It is a common practice for Mexican companies to work with various entities and to outsource their employee activities (e.g., payroll operations) to service companies. This structure is commonly used for various reasons, including to share resources among different business lines, protect assets, segregate activities or to limit liabilities.

Under the general outsourcing structures, the service company will recognize income for the service fee, transfer the corresponding value added tax (VAT) on the service fee to the operating company and deduct payments to employees. The operating company will deduct the service fee on an accrual basis and credit the VAT paid on the service fees.

On 15 July 2016, a Circuit Court in the state of Jalisco ruled that, when an outsourcing relationship does not comply with certain conditions, as provided in Article 15-A of the FLL, the relationship between the service company and the operating company will be treated as a payroll cost and not as the rendering of independent personal services. As such, VAT will not be imposed on the service payments and the operating company’s VAT credit will be disallowed. In this regard, Article 15-A of the FLL requires an outsourcing relationship to: (a) not encompass all activities (i.e., activities that are the same or similar to the activities carried on by the operating company; (b) be justified due to its “specialized nature”; and (c) not include tasks that are the same or similar to the ones carried out by the operating company’s employees.

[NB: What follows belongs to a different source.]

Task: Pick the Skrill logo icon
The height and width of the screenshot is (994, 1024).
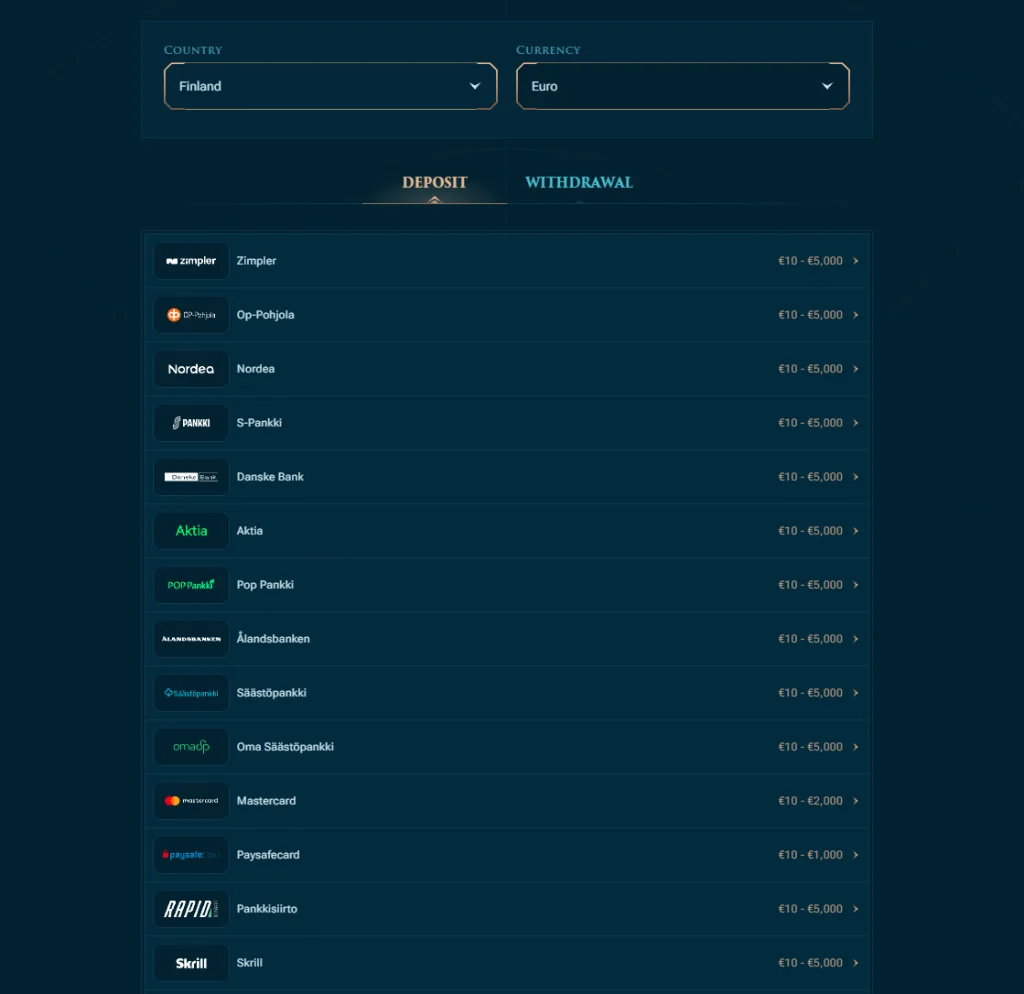Action: (191, 963)
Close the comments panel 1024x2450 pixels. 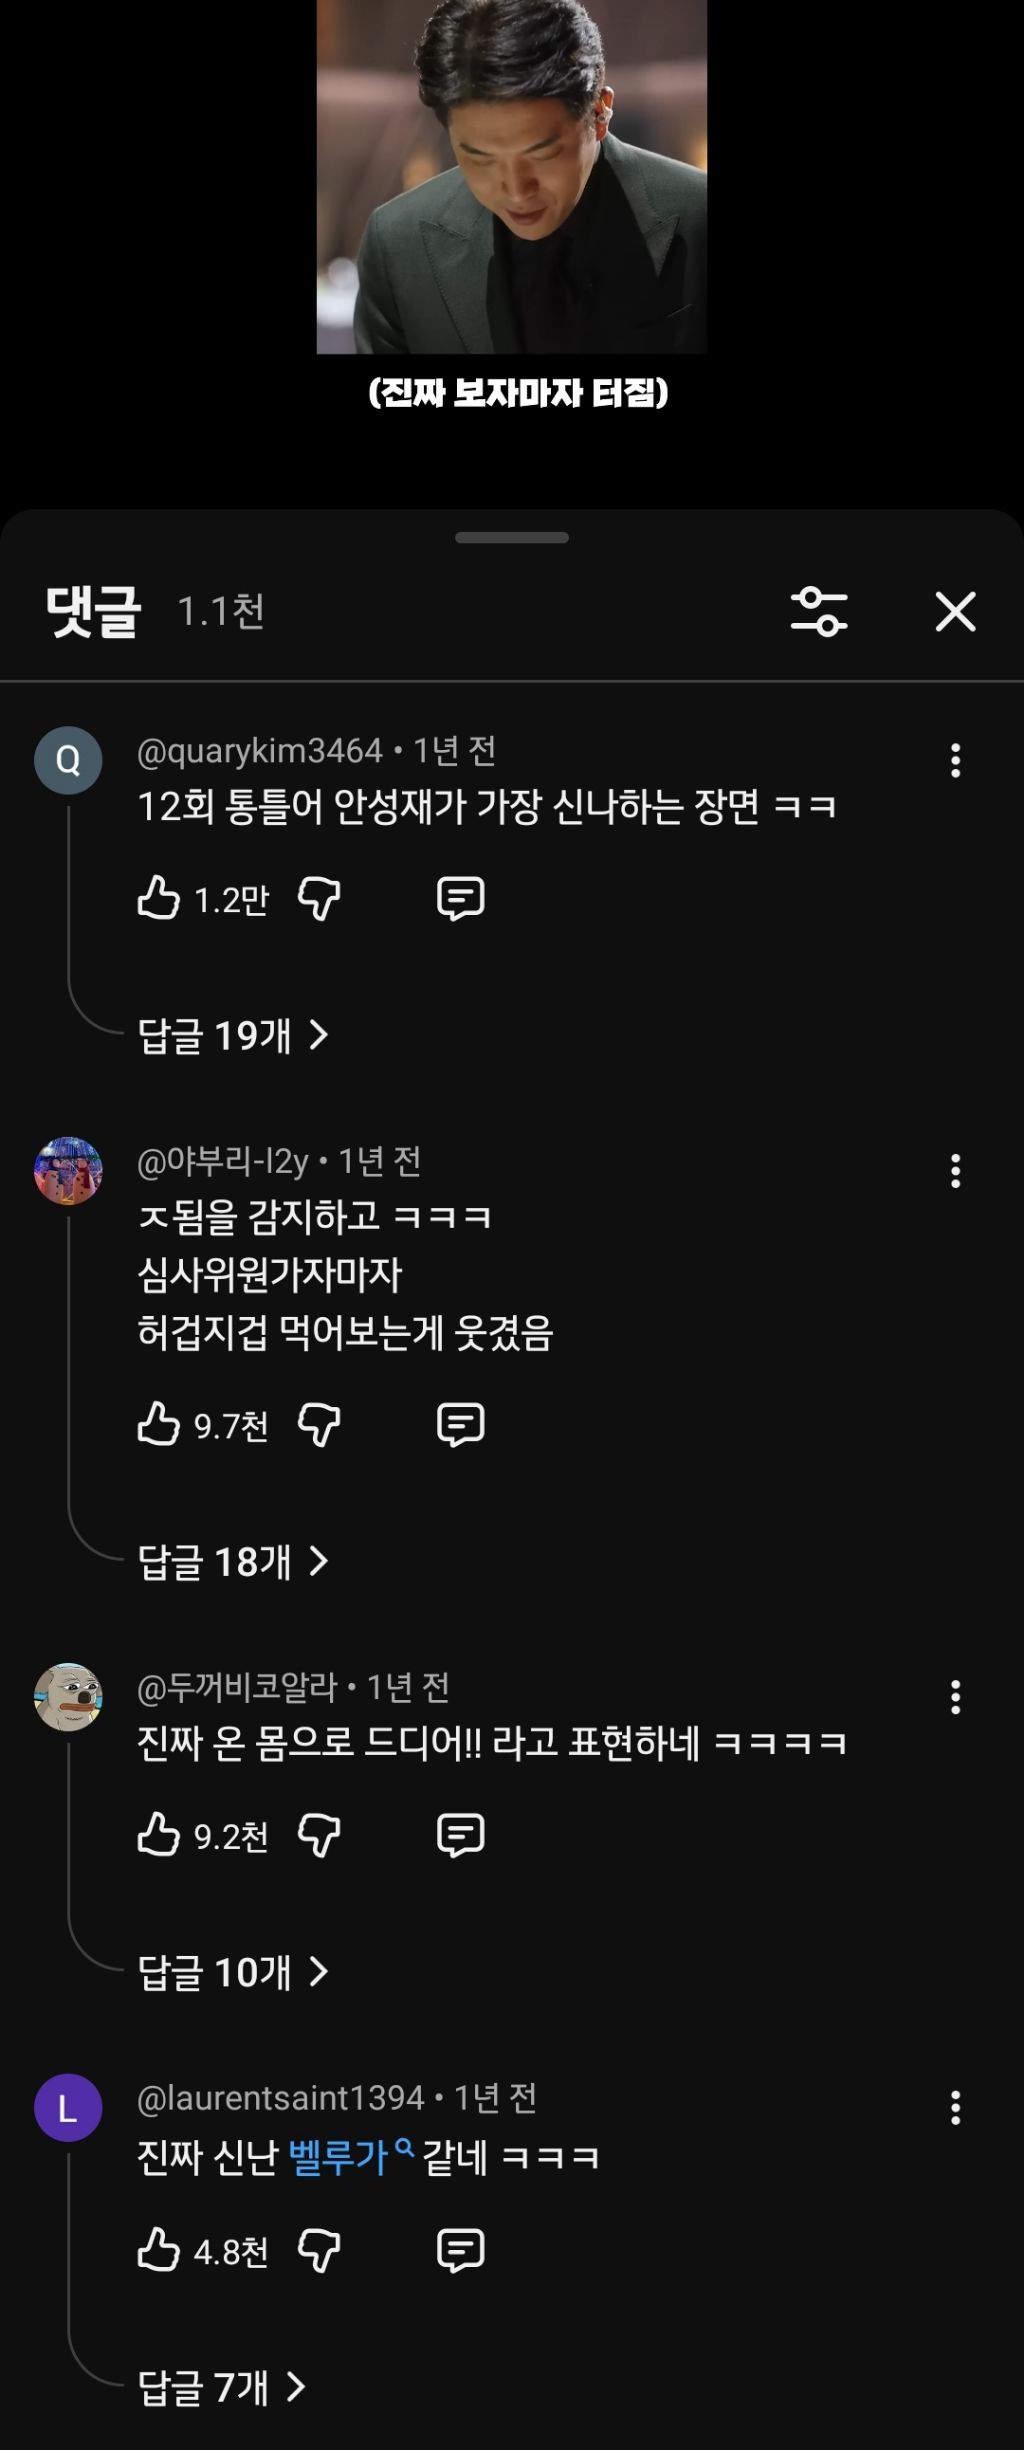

Based on the requirements in Article 15-A of the FLL, Mexico’s tax authorities have challenged the creditability of the VAT and the deductibility of payments to employees. Consequently, if the requirements for outsourcing relationships provided in Article 15-A of the FLL are not met, the operating company could be considered the employer for purposes of the FLL. As an employer, the payments would not be subject to VAT and the operating company would not be able to credit the VAT, if paid.

Amendments to the Income Tax Law and VAT Law

On 26 October 2016, the 2017 tax reform package was approved by Congress. It will be effective 1 January 2017, once signed by the President and published as law. The tax reform includes modifications to the Income Tax Law and VAT Law with regard to outsourcing relationships. The modifications include new compliance requirements that refer to subcontracting in accordance with the FLL, which means an operating company must comply with the subcontracting obligations and the rules under Article 15-A of the FLL.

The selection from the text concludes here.